No, fat and water are in phase at 6.9 seconds
Chemical shift
The MRI image is created assuming that all protons are water with the same frequency. From the discussion above, we know that fat spins slower than water. This causes misregistration of fat with respect to water in the frequency encoding direction. The amount of shift can be determined as the number of pixels of shift as noted below:
The receiver bandwidth is the frequency range that is used over the field of view (FOV) for the image in question.Bandwidth (BW) is typically expressed as +/- kiloHertz. So the range of frequency for the image in Hz is:
2(BW)(1000Hz/kHz)
At 1.5 T fat shift is about 220 Hz.
The amount of shift (in pixels) can be determined by:
pixels of fat shift= 220(matrix)/((2)(BW)(1000Hz/kHz))
pixels of fat shift=0.11(matrix)/(BW)
BW [kHz]
What would be the equation for 3 T?
pixels of fat shift=0.22(matrix)/(BW)
This is the derivation of the equation in the reference.
One way to reduce chemical shift artifact is to increase the bandwidth. This can reduce the signal to noise. This strategy is used at 3T since there is more signal to noise at 3T.
One must be care when trying to increase signal to noise by reducing bandwidth, since unacceptable chemical shift artifacts will result.
Q: Which way does fat shift?
A: Fat shifts in the direction of decreasing frequency encoding gradient. For our GE scanners, Increasing frequency gradient is given by the right hand rule. If you stand at the foot end opening of the magnet, point your middle finger toward the other end, your index finger will point up and your thumb points to the patients right. So depending on what the phase frequency orientaton is, fat should shift inferiorly or to the left in the axial plane, inferiorly or posteriorly in the sagittal plane and inferiorly or to the left in the coronal plane.
For routine imaging, the slice is also encoded with a gradient which can cause misregistration of fat out of the slice as well. See the 1991 article by Smith
http://www.ncbi.nlm.nih.gov/pubmed/1887036
Reference:
This shows examples of fat shift using various bandwidths.
Fat saturation (Chemical saturation/Spectral saturation)
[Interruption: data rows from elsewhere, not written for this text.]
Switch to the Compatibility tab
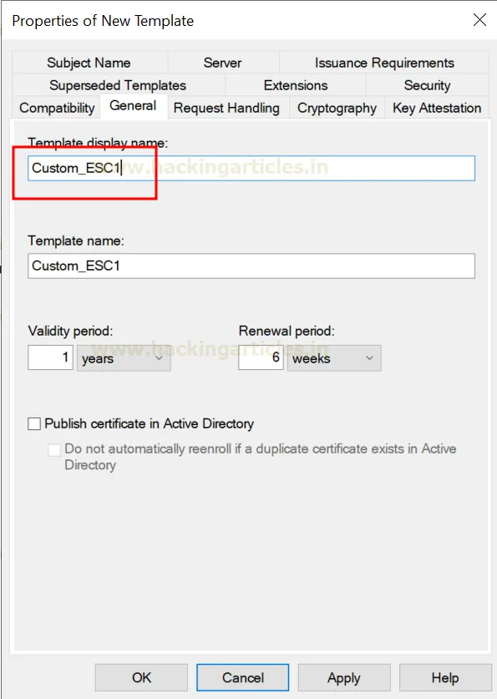 tap(56, 108)
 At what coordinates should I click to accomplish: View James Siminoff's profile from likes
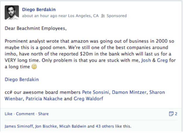[18, 127]
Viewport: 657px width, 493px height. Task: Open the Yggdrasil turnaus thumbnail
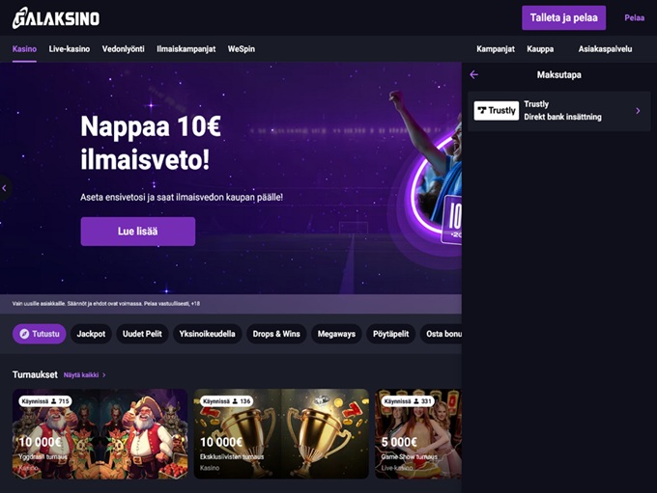pyautogui.click(x=100, y=434)
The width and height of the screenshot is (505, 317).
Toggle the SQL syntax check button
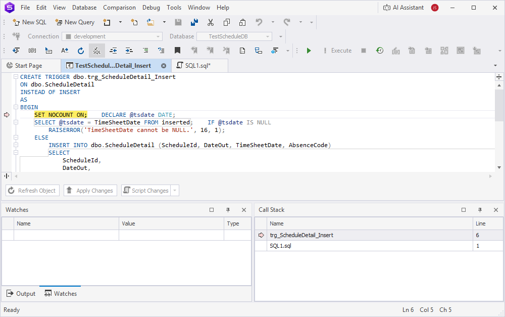[96, 51]
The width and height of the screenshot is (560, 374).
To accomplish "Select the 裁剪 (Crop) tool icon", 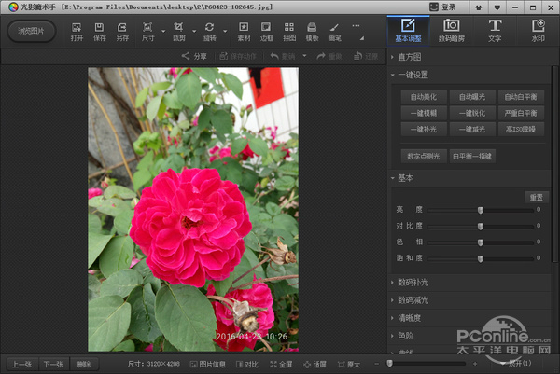I will [179, 30].
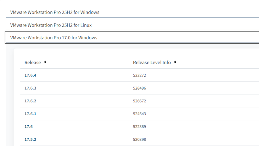Open the 17.6 release page
This screenshot has width=259, height=146.
[28, 127]
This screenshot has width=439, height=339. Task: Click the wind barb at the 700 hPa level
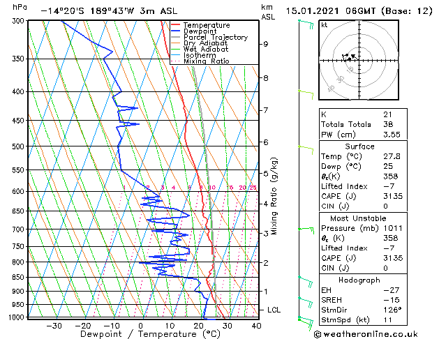tap(306, 231)
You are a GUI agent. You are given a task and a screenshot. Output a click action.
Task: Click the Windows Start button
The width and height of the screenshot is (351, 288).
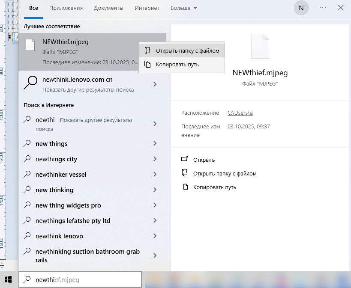click(x=8, y=280)
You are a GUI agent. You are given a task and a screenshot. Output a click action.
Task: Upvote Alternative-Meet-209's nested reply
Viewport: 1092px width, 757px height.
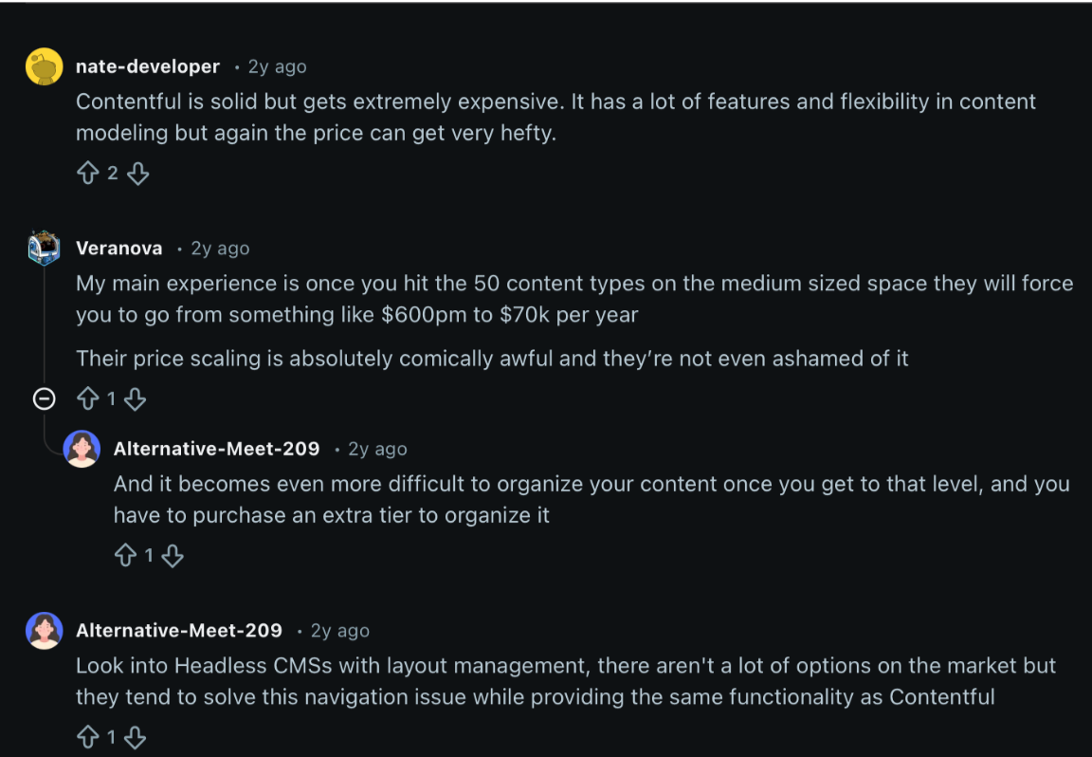coord(125,556)
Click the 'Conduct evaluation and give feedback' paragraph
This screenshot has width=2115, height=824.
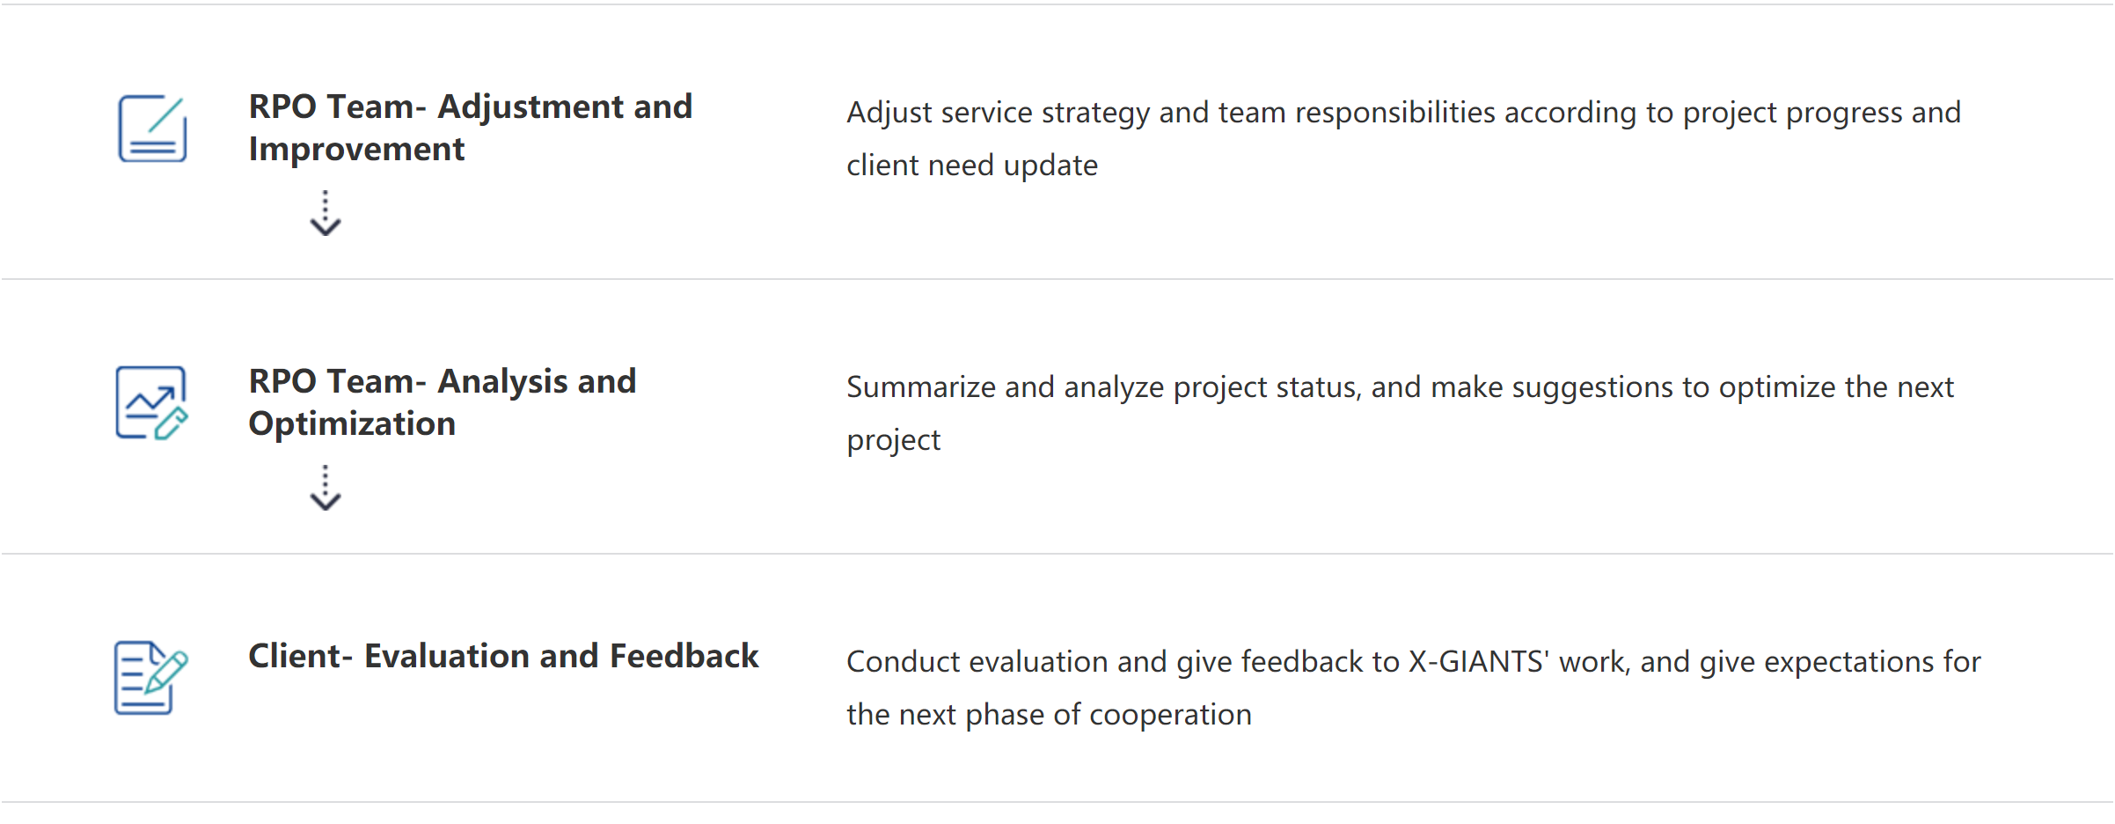1414,688
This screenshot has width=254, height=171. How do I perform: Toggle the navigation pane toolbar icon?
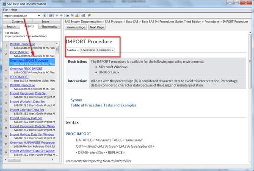(51, 15)
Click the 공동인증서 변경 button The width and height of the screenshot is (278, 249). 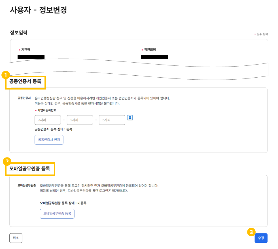(x=49, y=140)
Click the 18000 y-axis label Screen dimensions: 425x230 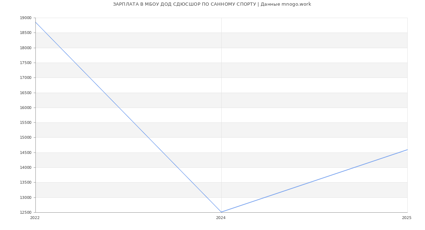pyautogui.click(x=26, y=48)
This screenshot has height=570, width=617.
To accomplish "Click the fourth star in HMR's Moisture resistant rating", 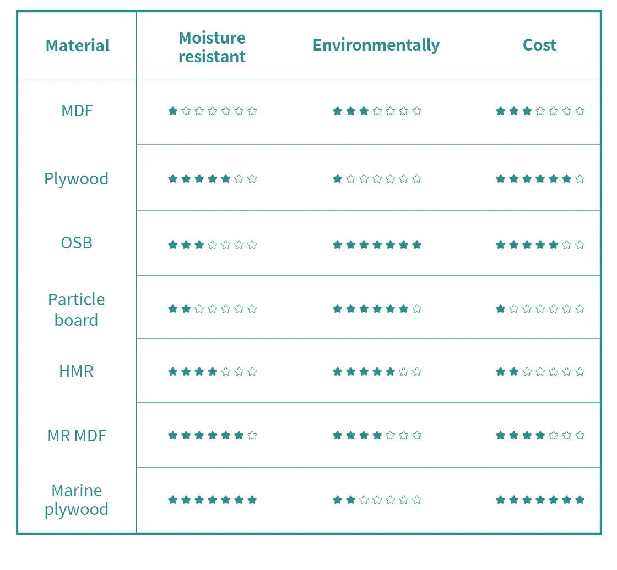I will 212,371.
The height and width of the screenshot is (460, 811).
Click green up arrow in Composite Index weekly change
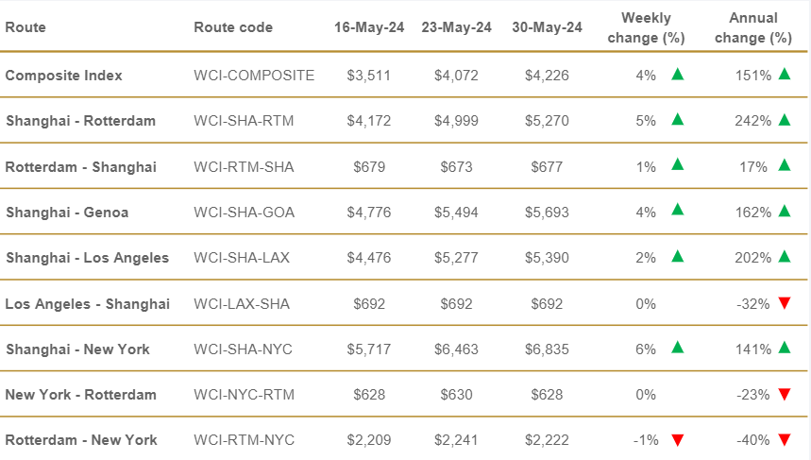coord(677,75)
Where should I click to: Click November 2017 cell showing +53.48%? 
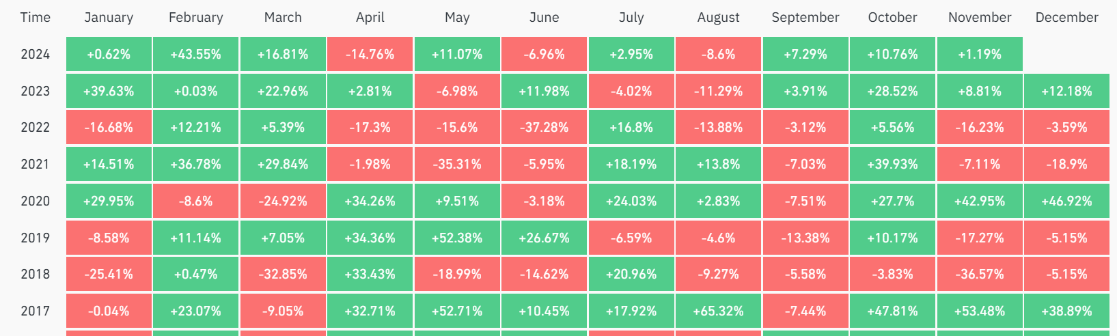click(980, 311)
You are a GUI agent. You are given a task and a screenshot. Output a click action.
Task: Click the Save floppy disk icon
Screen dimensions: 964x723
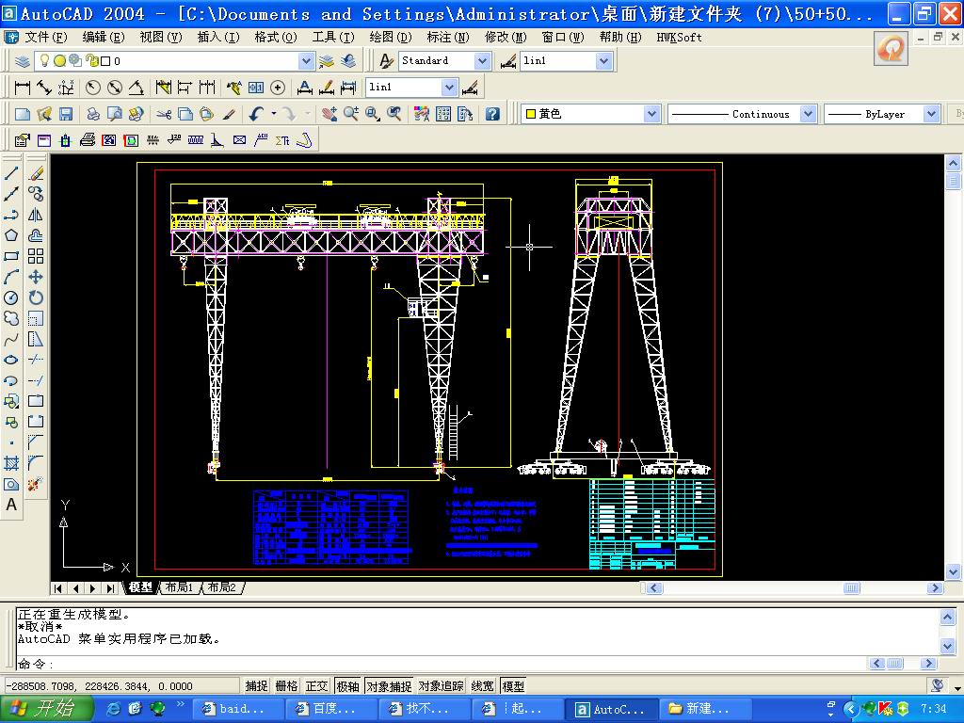point(66,114)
Since fat spins slower, a presaturation pulse covering the frequency of the fat peak is given before the
regular imaging sequence. This works better at higher field than at lower field be cause there is more separation (in Hz as ppm is always the same) in the peaks.
e.g. 0.3T 44 Hz
1.5T 220 Hz
3.0 T 440 Hz
What is a presaturation pulse?
This is a technique to suppress signal from selected tissues. It is a 90 degree pulse given before the imaging sequence. As the imaging sequence progresses, the presaturated tissues are 90 offset from the rest of the tissues. When the wanted protons are in the transverse plane giving dignal, the unwanted protons are in a "vertical" orientaion and contribute no signal to the image.
There are 3 common uses.
Spatial presaturation
In plane: part of the image is presaturated. for example on spine images, we presat the abdomen so that artifact does not spread into the spine
Out of plane: for example in TOF MRA of the neck, the slice superior to the imaged slice is presaturated to eliminate the venous signal
Fat Saturation
The whole image is presaturated with a pulse that only presats out the fat.